A Departure from the Norm

Every year for more years than I can remember we have sent out a Christmas letter. You know the sort. This year I ordered the paper and made a draft, handed it over to my editor in chief—then we both looked at each other and said "Do we really want to send this out?" We agreed what we wanted to do but we didn't agree on a timeline. And in case we don't, let me tell you what is important to me this year (and will, I suspect, become more and more important with the passing years):

Christmas 2015

It is a given that “old people” (and you known who you are) live in the past. As this year draws to a close, I realize that I am doing that more and more. And it makes me happy.

There are the friends I made before I left England. Diana and Yvonne started school with me when we were five and we continued at the same institution when we passed the 11+. Although we parted ways in our late teens, we kept sporadically in touch and I have seen them on my occasional visits to England.

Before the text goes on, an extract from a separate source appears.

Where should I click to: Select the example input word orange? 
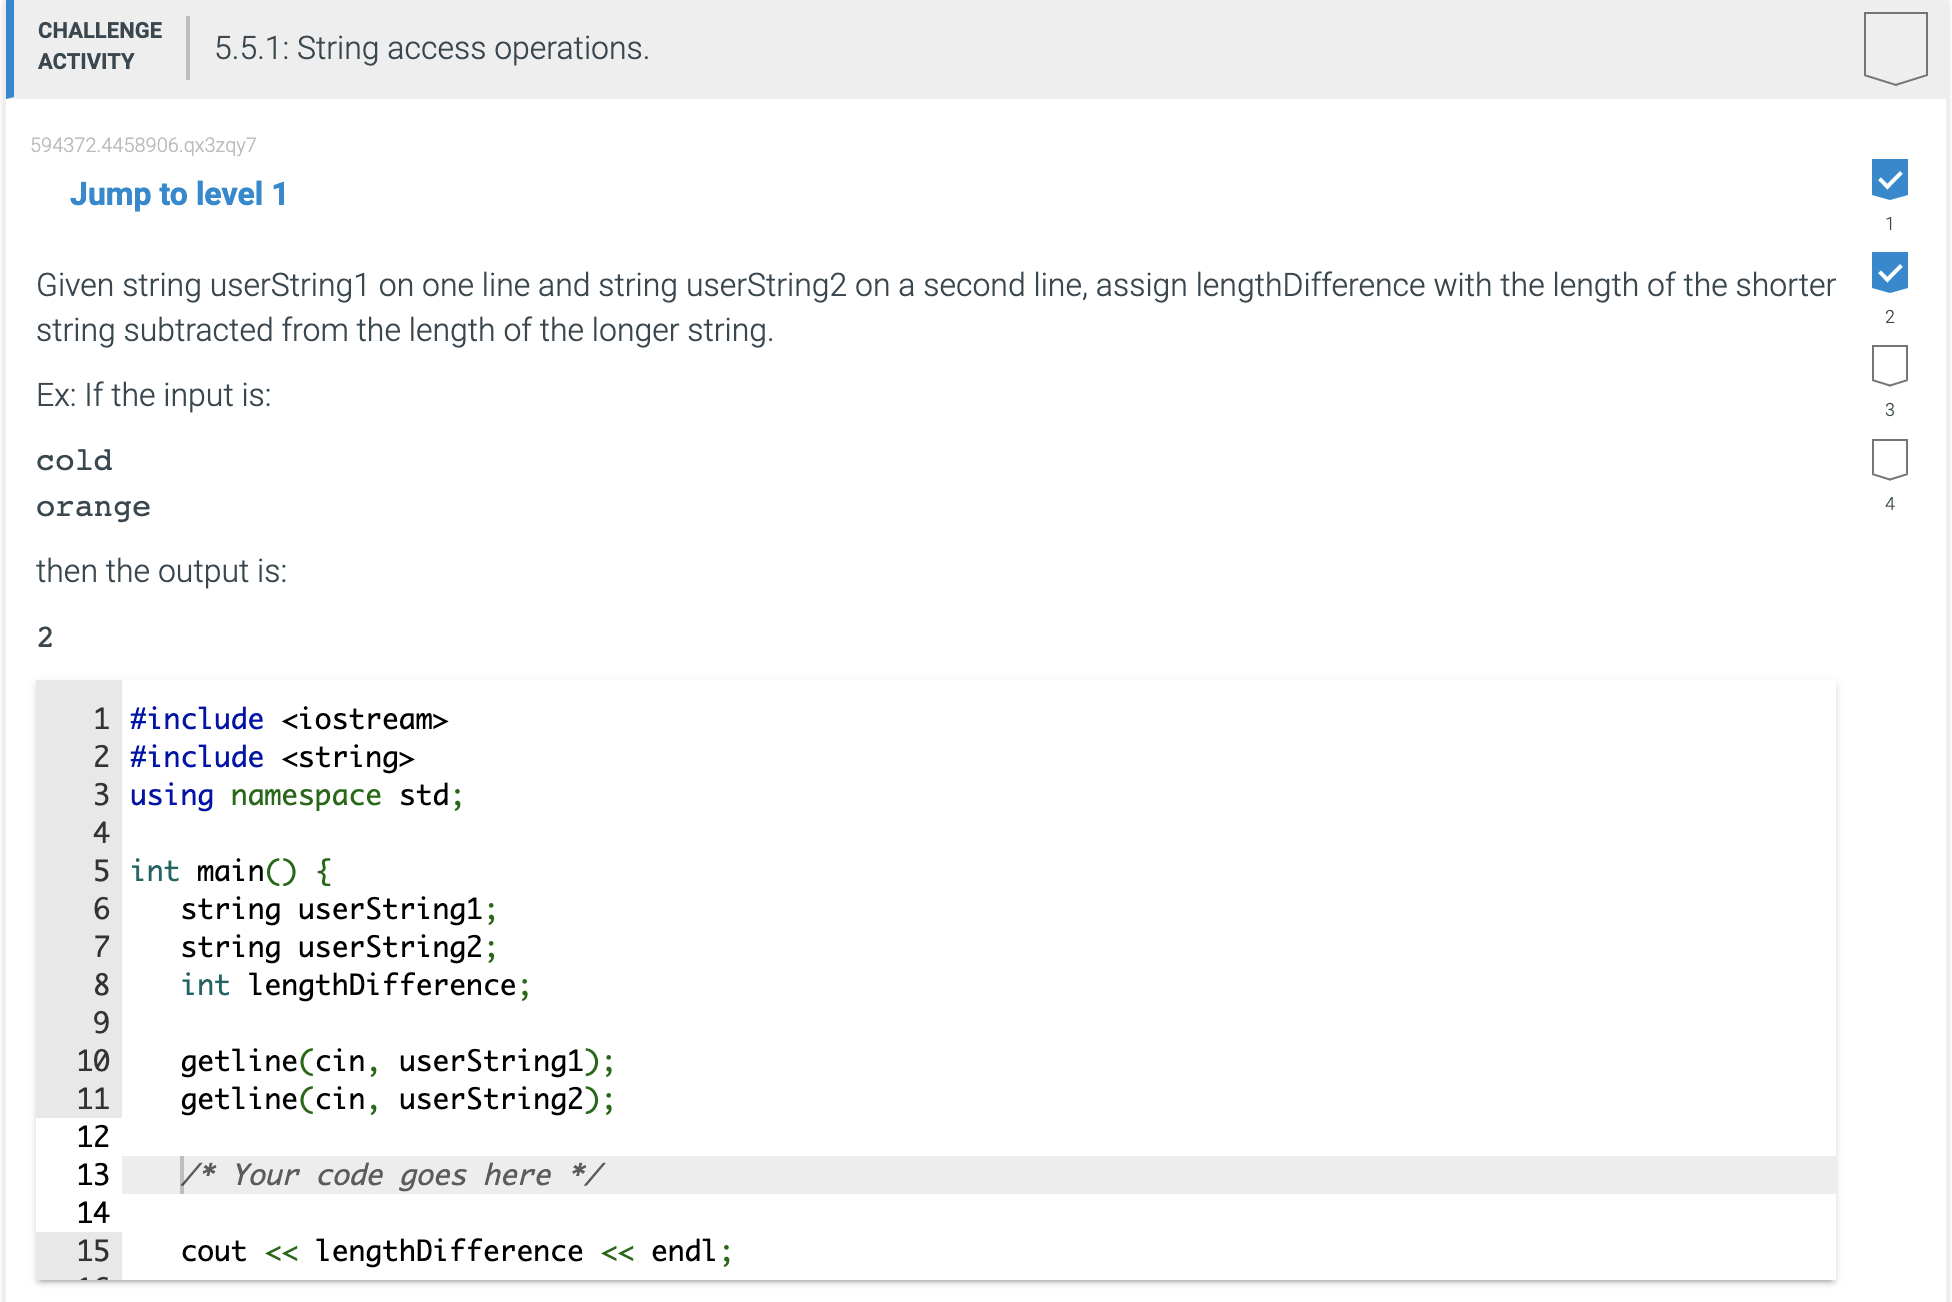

We now correspond more regularly and I admire the way they are coping with the problems they have faced. When I went on to college I made close friends in my own department, and what sad news I have heard from many of them this year. Yes, we are getting old. I think fondly of them and welcome all the news I get from them. Thank you internet! I can see photos they have posted on Facebook and read letters which would never have been written without e-mail.

Off to Los Angeles! My friends there seemed just a bit more exotic, and I treasure memories of Elizabeth and Rory, Libby (she played tennis with Barry Goldwater), Jane and the Trapps. Some I will hear from this Christmas.

When I married I met a whole boatload of Aments. My memories grew to include the parties and reunions which marked life in that large family. Of course we visited many of them and kept in touch, not only at Christmas but throughout the year. Now they are mostly gone and I have added them to the memories I mull around when I can’t sleep. Chief among them are Ernie’s siblings, Flo and Bob.

Our arrival in Detroit (and the arrival of our five children) led us to meet more people who are gradually becoming the fodder of my memories: the parishioners at St. Ambrose—especially the talented members of the St. Ambrose Players and their husbands—the teachers at the various schools the children attended and their fellow students, some of whom I still come across.

You can imagine how happy I was when my brother and sister-in-law visited us this year, not a memory but a beloved reality.

I am delighted in my children and in my 21 grandchildren. They are part of my present, but this year I wanted devote to the past. It worked for Scrooge.

Love from Beryl

1 comment:

Maggie May said...

21 Grandchildren! That's a lot of presents to buy but lots to love!